- Descripción de tarea -
Prosigue el artículo sobre la confianza entre los partidos políticos españoles a partir de su última oración.

No podemos
fiarnos de los “suspicaces
desconfiados”
El
progresivo distanciamiento que se está produciendo entre los partidos políticos
españoles más importantes tiene su origen en la pérdida de confianza mutua y
constituye, en mi opinión, un hecho grave que puede arrastrar consecuencias
imprevisibles para el conjunto del país. Pienso que es urgente que, sin
necesidad de abdicar de las convicciones propias, se regenere cuanto antes ese
clima de confianza que es imprescindible para restablecer el diálogo y para
restaurar la colaboración que constituyen la esencia de la convivencia y de la
democracia. Unos y otros han de considerarse interlocutores dignos de respeto y
de credibilidad, y, en sus relaciones, han de partir del supuesto explícito de
que todos, aunque por caminos diversos e incluso equivocados, persiguen las
mismas metas como, por ejemplo, el cese de la violencia y de la corrupción, el
establecimiento de la paz plena y de la igualdad de derechos, y la protección
de la libertad, de la justicia y de la convivencia solidaria.
Es
ineludible, sobre todo, que unos y otros concedan a los adversarios la misma
presunción de lealtad que exigen para ellos: sin esta premisa es imposible,
ineficaz y contraproducente todo trato humano. El punto de apoyo de todas las
relaciones humanas es la confianza; sin ella son imposibles la vida familiar,
la cooperación ciudadana, el funcionamiento de las asociaciones culturales o
religiosas, las transacciones económicas, las relaciones sociales, los acuerdos
políticos, la amistad e, incluso, la paz individual.

[Filas del conjunto de datos]
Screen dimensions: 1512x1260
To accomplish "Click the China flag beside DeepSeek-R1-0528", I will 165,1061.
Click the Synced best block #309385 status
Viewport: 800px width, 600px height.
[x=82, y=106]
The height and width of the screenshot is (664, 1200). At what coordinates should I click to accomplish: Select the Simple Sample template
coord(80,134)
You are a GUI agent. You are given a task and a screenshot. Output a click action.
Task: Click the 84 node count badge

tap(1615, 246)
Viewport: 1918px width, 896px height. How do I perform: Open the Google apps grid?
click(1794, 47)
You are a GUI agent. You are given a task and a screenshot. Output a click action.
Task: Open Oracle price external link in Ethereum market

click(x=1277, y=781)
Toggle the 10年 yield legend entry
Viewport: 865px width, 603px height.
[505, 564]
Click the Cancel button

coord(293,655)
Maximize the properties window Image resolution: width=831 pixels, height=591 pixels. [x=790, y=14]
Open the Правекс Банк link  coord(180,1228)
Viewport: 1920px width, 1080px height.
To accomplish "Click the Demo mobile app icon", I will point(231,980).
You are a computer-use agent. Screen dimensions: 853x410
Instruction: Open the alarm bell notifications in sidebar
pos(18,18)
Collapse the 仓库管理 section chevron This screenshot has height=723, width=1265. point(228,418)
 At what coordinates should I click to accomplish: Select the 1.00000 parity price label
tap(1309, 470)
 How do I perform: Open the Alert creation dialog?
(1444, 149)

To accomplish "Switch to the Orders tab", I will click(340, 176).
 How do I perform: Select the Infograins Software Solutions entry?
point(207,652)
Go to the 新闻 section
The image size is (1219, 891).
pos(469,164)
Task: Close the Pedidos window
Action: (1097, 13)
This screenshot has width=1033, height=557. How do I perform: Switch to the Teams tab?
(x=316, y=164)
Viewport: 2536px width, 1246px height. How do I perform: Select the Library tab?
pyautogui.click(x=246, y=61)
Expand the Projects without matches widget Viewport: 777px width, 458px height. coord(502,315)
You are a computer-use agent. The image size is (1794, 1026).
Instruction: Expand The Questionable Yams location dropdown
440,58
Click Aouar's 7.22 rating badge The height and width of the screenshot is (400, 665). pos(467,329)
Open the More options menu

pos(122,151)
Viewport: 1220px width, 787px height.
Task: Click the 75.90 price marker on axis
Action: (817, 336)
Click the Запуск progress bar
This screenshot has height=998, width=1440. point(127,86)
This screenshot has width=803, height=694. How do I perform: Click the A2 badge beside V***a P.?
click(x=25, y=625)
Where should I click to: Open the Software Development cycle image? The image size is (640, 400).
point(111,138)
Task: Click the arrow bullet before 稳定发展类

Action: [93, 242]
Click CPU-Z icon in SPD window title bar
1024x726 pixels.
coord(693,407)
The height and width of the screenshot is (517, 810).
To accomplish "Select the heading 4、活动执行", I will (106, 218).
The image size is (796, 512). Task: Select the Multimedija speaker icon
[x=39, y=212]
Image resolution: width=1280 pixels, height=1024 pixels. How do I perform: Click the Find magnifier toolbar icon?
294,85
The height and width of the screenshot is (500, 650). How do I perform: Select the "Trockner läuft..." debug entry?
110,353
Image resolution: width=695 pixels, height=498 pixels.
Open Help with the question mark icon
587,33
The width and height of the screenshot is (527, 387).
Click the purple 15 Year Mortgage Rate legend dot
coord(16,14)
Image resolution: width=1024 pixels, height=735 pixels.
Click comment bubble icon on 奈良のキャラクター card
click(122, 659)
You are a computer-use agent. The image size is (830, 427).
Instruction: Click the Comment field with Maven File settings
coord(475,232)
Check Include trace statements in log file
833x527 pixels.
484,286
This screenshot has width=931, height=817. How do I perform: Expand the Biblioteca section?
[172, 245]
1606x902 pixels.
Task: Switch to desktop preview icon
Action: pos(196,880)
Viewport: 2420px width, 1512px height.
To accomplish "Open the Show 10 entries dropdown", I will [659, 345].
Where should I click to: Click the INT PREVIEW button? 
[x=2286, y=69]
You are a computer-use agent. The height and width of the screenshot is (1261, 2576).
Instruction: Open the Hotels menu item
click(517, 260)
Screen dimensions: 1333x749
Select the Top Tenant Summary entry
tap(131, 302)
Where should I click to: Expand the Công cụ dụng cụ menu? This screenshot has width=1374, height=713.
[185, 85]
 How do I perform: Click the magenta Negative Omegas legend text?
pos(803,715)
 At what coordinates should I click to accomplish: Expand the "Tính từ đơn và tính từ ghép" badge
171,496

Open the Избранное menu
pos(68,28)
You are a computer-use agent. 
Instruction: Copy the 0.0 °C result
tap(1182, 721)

- Respuesta a tarea -
Hemos de
tener en cuenta que la confianza, esa seguridad subjetiva de que no nos engañan
las personas con las que convivimos, aunque a veces se equivoquen, tiene su
fundamento último, no en la indefectibilidad moral absoluta, sino en la
honradez que consiste, sobre todo, en la voluntad de no engañar con las
palabras o con los comportamientos, y en el reconocimiento sereno de los fallos
y de los errores, si estos se producen. Para generar confianza no es necesario
que seamos perfectos, pero sí que seamos honestos y que nuestras intenciones no
sean perversas. Sólo podemos fiarnos de los que tienen palabra y de los que
cumplen las promesas, sólo nos sentimos tranquilos ante los que confiamos que
no nos harán daño y ante los que, en situaciones de peligro, nos protegerán.
Pero, a
veces, la desconfianza puede tener su origen en un síndrome de inseguridad
personal, en esa sensación incontrolada de que los demás se
van a aprovechar de nosotros. Estos “suspicaces desconfiados”,
que siempre están pendientes de las malas intenciones de los demás, malinterpretan,
incluso, los piropos y los halagos. Es posible que, en gran medida, la falta de
confianza en los otros revele también una enfermiza desconfianza en sí mismos.
Estos desconfiados no
están de acuerdo con Miguel de Cervantes quien piensa que la única manera de soportar y de
sobrellevar esta vida es confiando en
las personas, aunque, a veces, nos fallen. Propongo que, sin caer en la
bobalicona e ingenua credibilidad y en contra del dicho popular, afirmemos
“piensa bien y acertarás”.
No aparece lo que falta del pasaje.